Genetische Stabilität beeinflusst Wuchsform, Internodienabstände und Verzweigungsstruktur. Homogene Linien zeigen reproduzierbare Merkmale und erleichtern eine planbare Entwicklung.
Für eine kontrollierte Kulturführung sind wesentlich:
- selektierte Mutterpflanzen
- genetisch stabile Linien
- vital bewurzelte Jungpflanzen
Guardian of Genetics arbeitet mit klar dokumentierter Herkunft und sorgfältiger Selektion. Kräftige Stecklinge mit ausgeprägtem Wurzelansatz, sachgerechte Verpackung und zügiger Versand tragen dazu bei, dass Pflanzen in stabilem Zustand ankommen. Eine gute Ausgangsbasis zum Beispiel der Stecklinge erleichtert die Steuerung aller weiteren Entwicklungsphasen.
Rechtlicher Rahmen in Deutschland (Stand 2025)
Der private Eigenanbau ist in Deutschland unter den geltenden gesetzlichen Vorgaben zulässig. Maßgeblich sind festgelegte Höchstmengen, Altersgrenzen und die Beschränkung auf den nicht-gewerblichen Bereich. Die Einhaltung der jeweiligen Bestimmungen liegt in der Verantwortung der anbauenden Person. Regionale Auslegungen können zusätzliche Anforderungen enthalten.

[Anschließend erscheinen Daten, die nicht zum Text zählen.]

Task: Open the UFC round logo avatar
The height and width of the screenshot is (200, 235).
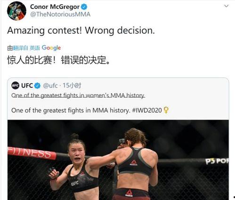Action: click(16, 86)
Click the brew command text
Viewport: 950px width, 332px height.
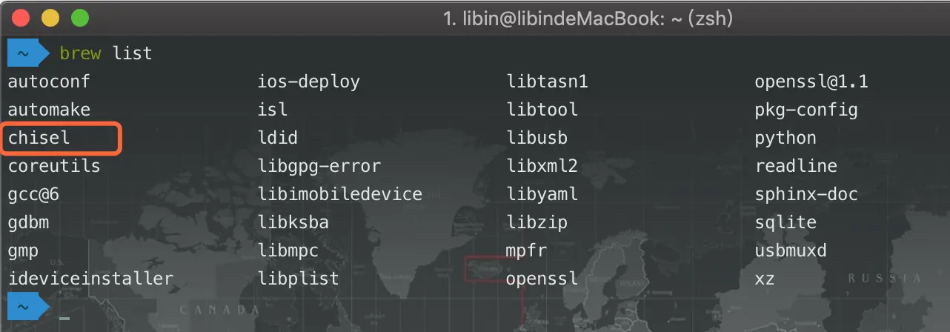(82, 53)
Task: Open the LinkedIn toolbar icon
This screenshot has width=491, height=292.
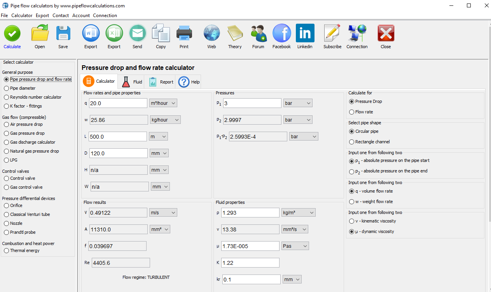Action: pyautogui.click(x=305, y=34)
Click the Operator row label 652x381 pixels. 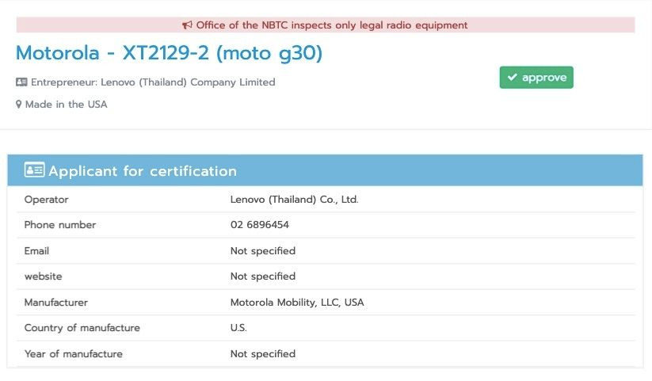(47, 200)
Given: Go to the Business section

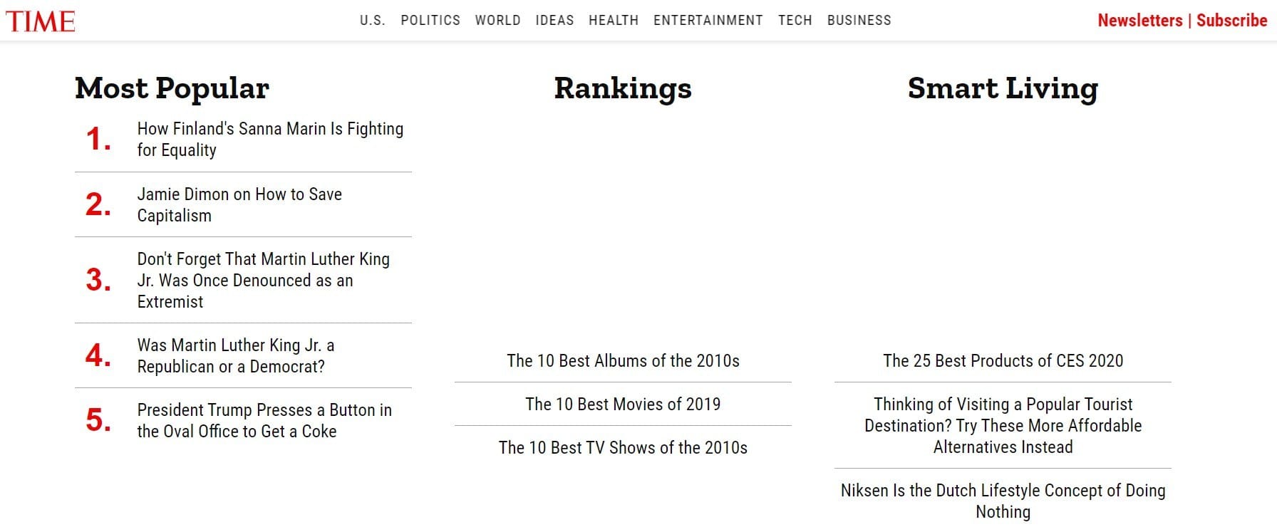Looking at the screenshot, I should pyautogui.click(x=859, y=21).
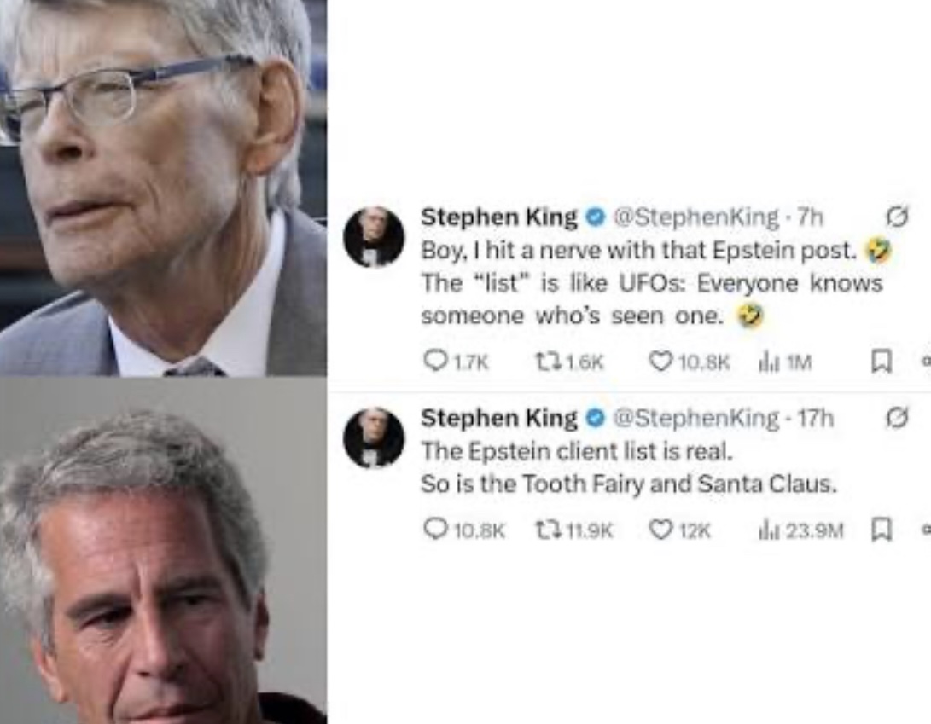Open Grok icon on the 17h tweet
Image resolution: width=931 pixels, height=724 pixels.
pyautogui.click(x=897, y=420)
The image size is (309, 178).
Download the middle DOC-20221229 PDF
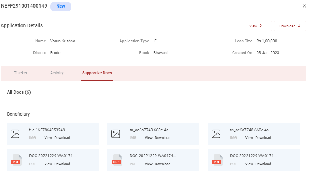(163, 164)
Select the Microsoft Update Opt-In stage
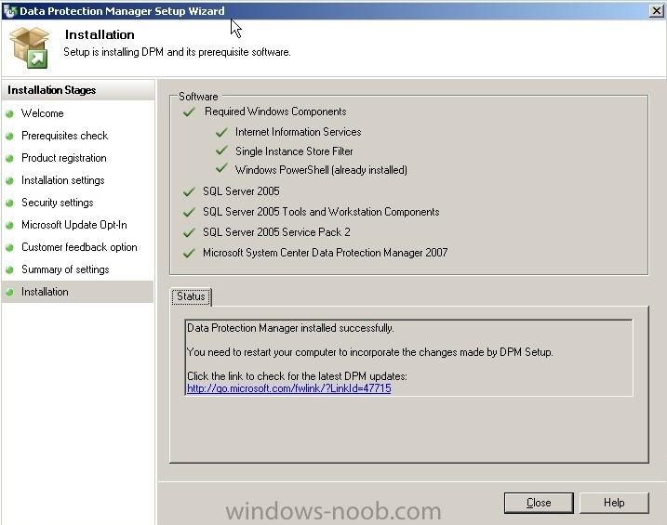667x525 pixels. click(x=74, y=225)
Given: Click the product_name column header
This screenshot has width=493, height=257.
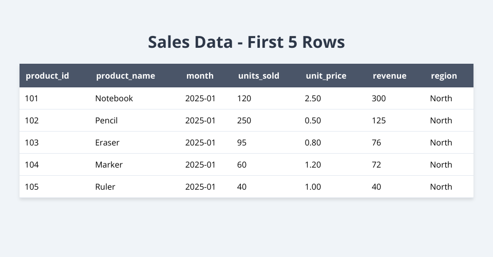Looking at the screenshot, I should pyautogui.click(x=125, y=76).
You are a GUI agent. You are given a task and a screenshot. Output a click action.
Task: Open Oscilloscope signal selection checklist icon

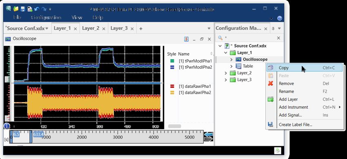pyautogui.click(x=186, y=39)
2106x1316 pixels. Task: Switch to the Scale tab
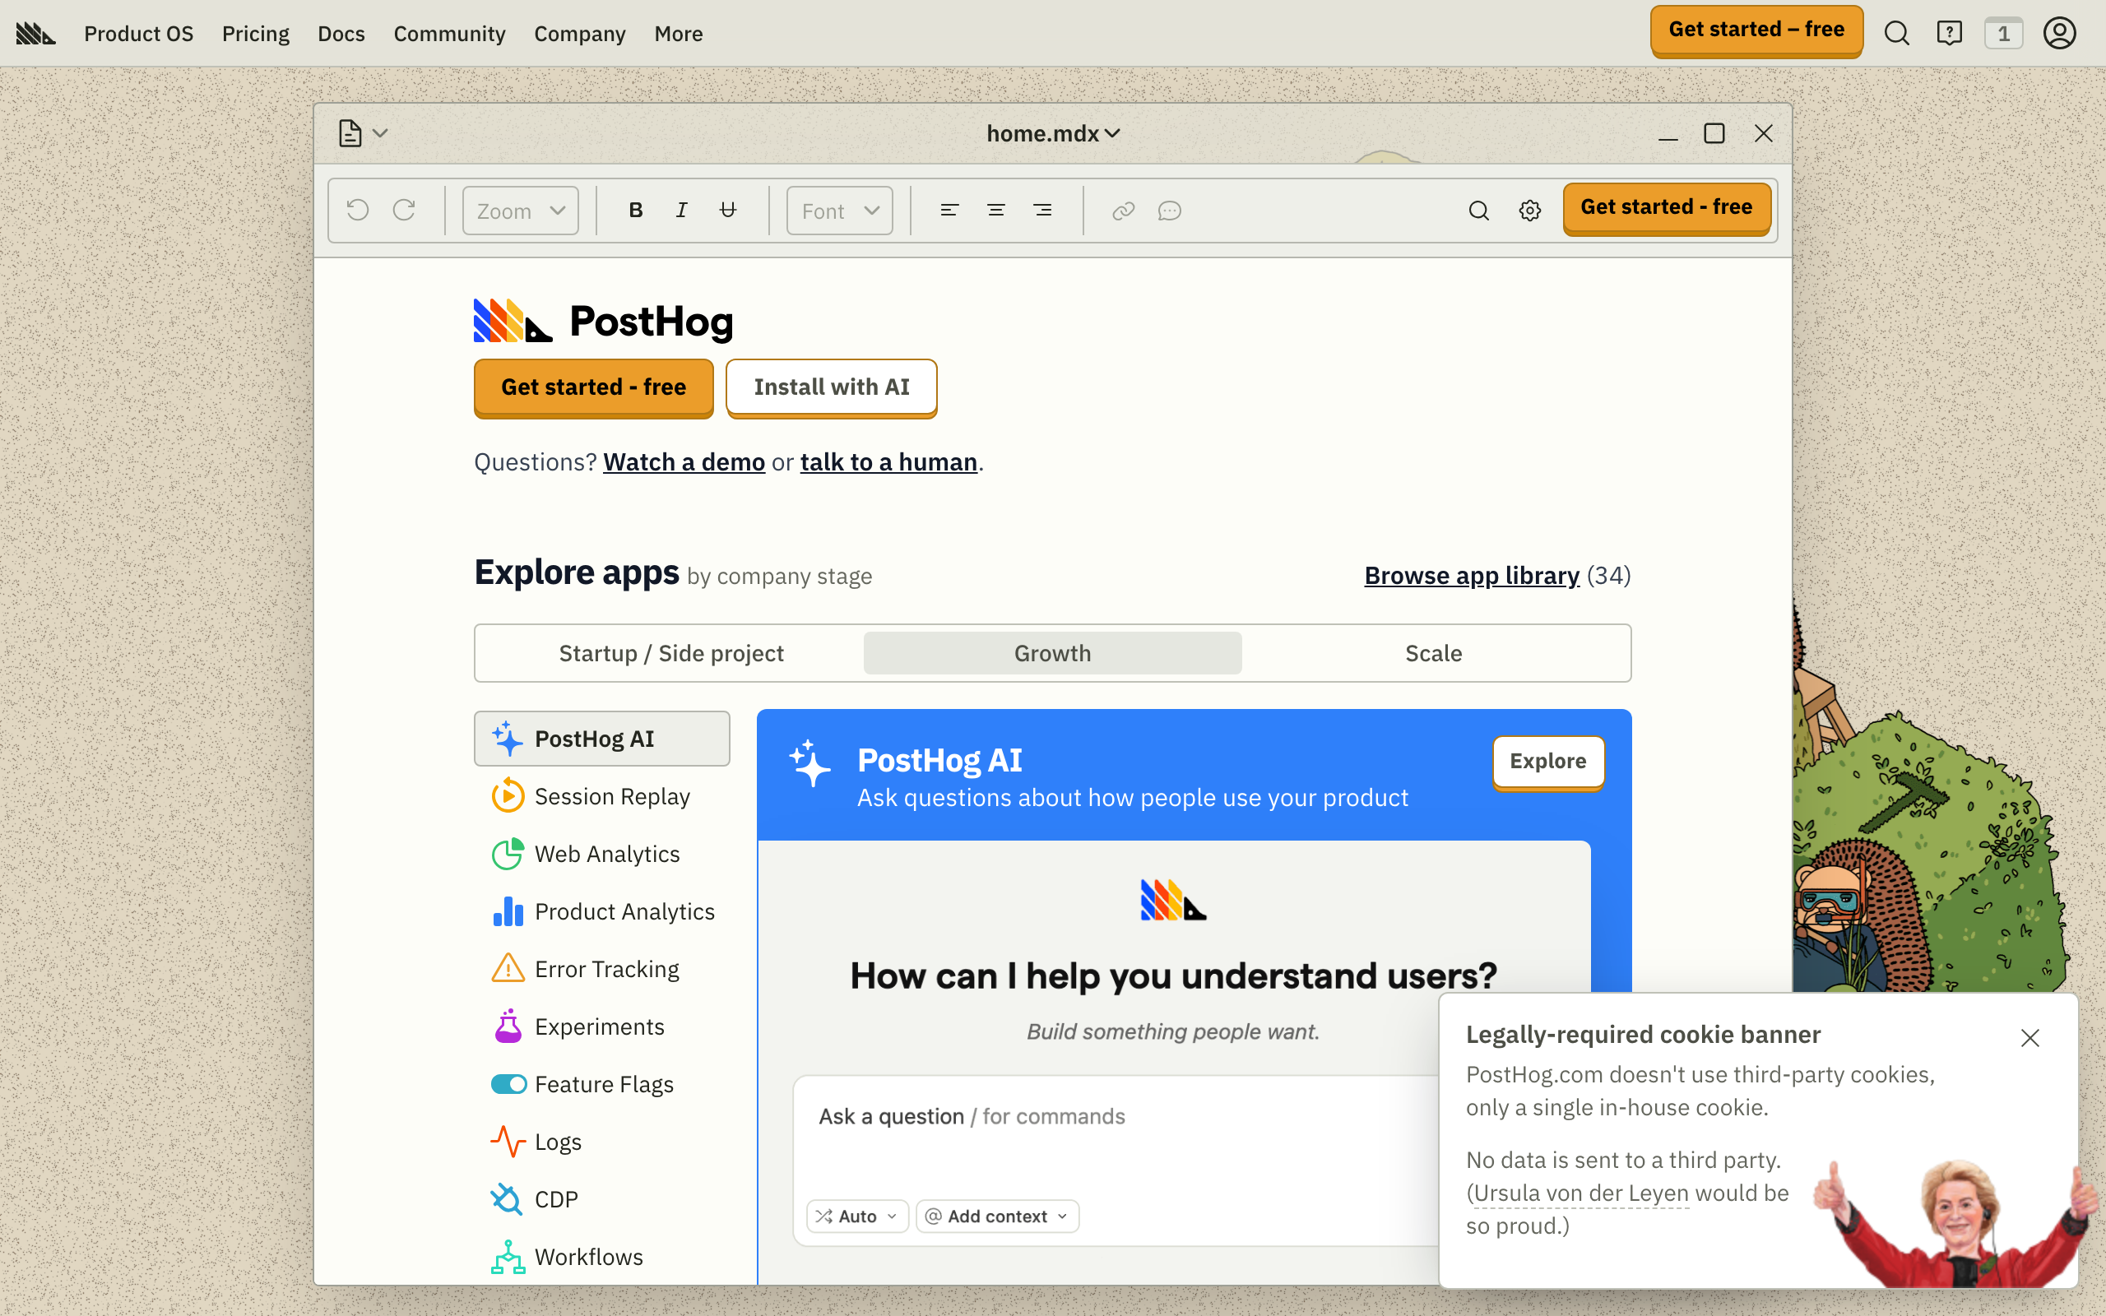(1432, 653)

Was muss man zu den Wachstumsphasen wissen?
Die Cannabis Wachstumsphase legt die strukturelle Grundlage für die weitere Entwicklung. Lichtführung, Temperatur, Luftfeuchtigkeit und Bewässerung beeinflussen Morphologie und Stabilität.
Eine gleichmäßige vegetative Entwicklung unterstützt:
- tragfähige Seitentriebe
- ausbalancierte Internodien
- kräftige Wurzelbildung
- einen stabilen Übergang in die Blüte
Stabile Genetik erhöht die Reproduzierbarkeit der Wuchsmerkmale und erleichtert eine planbare Kulturführung.
Eine kontrolliert geführte Wachstumsphase schafft die strukturelle Grundlage für eine gleichmäßig verlaufende Blütenentwicklung.